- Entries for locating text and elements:
* * *

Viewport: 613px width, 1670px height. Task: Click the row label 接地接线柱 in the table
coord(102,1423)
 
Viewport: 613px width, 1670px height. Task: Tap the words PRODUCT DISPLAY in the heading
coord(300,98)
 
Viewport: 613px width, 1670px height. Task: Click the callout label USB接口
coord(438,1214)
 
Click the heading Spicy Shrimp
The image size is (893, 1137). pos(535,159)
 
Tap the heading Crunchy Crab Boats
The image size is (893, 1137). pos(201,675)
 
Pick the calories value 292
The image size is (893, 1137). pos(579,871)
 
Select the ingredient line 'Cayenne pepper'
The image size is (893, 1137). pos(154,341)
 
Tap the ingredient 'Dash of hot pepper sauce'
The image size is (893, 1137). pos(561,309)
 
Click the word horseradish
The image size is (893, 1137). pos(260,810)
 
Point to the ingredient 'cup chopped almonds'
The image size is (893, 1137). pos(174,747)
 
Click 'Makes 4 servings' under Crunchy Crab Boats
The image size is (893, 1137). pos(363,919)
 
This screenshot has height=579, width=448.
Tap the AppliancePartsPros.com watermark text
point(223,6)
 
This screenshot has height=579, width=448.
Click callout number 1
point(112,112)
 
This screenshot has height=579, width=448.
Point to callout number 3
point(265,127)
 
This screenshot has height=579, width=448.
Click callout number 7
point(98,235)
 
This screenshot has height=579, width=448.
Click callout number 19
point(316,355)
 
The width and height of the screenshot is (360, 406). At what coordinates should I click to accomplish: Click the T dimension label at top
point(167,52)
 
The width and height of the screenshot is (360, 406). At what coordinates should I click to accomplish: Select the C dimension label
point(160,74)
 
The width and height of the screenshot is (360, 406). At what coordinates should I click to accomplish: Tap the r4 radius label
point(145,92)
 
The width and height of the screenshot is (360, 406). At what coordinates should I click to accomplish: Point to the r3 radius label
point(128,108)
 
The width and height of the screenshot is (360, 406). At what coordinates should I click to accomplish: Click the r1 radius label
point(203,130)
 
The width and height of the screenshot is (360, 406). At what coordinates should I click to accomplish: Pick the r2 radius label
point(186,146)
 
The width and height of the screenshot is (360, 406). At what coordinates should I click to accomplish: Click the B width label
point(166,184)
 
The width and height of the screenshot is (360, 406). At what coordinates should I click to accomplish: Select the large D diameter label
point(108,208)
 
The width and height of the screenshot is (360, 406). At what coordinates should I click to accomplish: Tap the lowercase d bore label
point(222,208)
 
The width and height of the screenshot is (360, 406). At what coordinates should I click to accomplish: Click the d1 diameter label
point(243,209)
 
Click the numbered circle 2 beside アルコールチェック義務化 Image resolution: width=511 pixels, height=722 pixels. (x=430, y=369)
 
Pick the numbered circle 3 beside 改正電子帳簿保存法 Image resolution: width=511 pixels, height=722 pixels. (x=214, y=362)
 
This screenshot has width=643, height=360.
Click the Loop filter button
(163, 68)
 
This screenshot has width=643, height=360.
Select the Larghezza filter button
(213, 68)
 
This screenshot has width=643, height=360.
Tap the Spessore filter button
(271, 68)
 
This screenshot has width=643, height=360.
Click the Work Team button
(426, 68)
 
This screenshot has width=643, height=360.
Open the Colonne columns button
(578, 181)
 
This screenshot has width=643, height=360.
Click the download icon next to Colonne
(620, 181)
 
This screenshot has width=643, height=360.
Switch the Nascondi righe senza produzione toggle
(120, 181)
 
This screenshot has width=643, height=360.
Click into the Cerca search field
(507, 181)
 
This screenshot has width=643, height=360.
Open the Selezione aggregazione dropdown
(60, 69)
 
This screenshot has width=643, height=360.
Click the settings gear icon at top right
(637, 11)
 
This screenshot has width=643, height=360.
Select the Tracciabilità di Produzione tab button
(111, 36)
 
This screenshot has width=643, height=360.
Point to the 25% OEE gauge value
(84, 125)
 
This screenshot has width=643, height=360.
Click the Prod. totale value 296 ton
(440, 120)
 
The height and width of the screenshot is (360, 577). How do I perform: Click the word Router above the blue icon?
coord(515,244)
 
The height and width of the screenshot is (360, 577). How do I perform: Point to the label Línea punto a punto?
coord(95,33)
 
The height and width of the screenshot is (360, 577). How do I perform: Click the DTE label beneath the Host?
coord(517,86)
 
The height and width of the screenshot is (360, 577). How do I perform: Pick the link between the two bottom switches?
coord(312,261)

* * *

- WORK REQUIRED:
Give only the number of lines in the rows above that contain the word "Open", matching case exactly.

- WRITTEN RESPONSE:
2